Statement 1 establishes a version of Chow's moving lemma: after some perturbation of cycles on X, their intersection has expected dimension.

== Sketch of proof ==

We write $f_i$ for $V_i \to X$. Let $h: G \times V_1 \to X$ be the composition that is $(1_G, f_1): G \times V_1 \to G \times X$ followed by the group action $\sigma: G \times X \to X$.

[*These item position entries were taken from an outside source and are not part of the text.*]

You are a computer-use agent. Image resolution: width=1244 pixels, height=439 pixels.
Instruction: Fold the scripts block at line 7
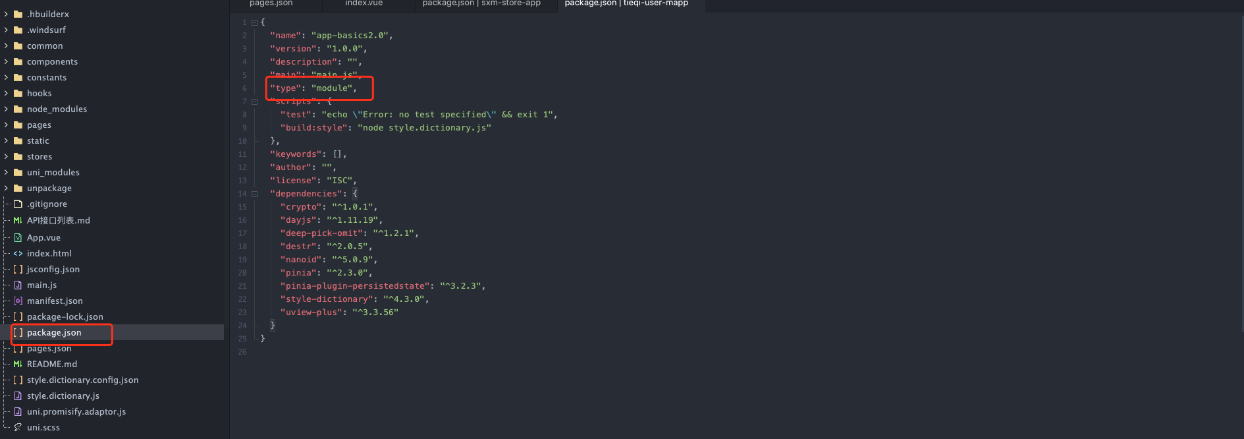click(254, 102)
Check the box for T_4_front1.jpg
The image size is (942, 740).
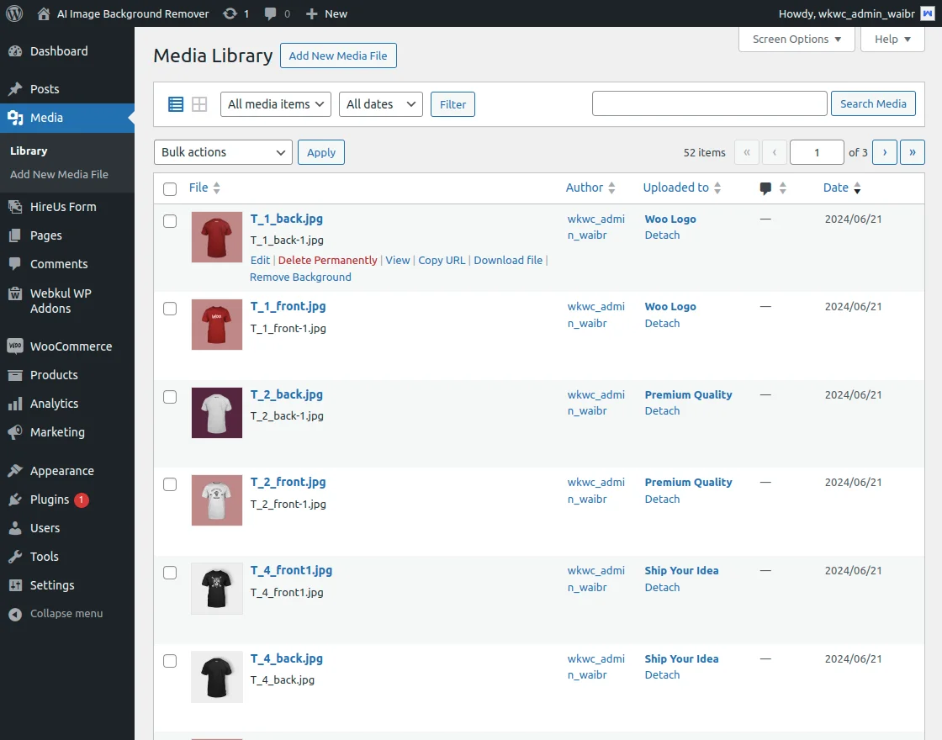click(170, 573)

Let $\Gamma = (G \times V_1) \times_X V_2$ be the fiber product of $h$ and $f_2: V_2 \to X$; its set of closed points is
$\Gamma = \{ (g, v, w) | g \in G, v \in V_1, w \in V_2, g \cdot f_1(v) = f_2(w) \}$.
We want to compute the dimension of $\Gamma$. Let $p: \Gamma \to V_1 \times V_2$ be the projection. It is surjective since $G$ acts transitively on X. Each fiber of p is a coset of stabilizers on X and so
$\dim \Gamma = \dim V_1 + \dim V_2 + \dim G - \dim X$.
Consider the projection $q: \Gamma \to G$; the fiber of q over g is $g V_1 \times_X V_2$ and has the expected dimension unless empty. This completes the proof of Statement 1.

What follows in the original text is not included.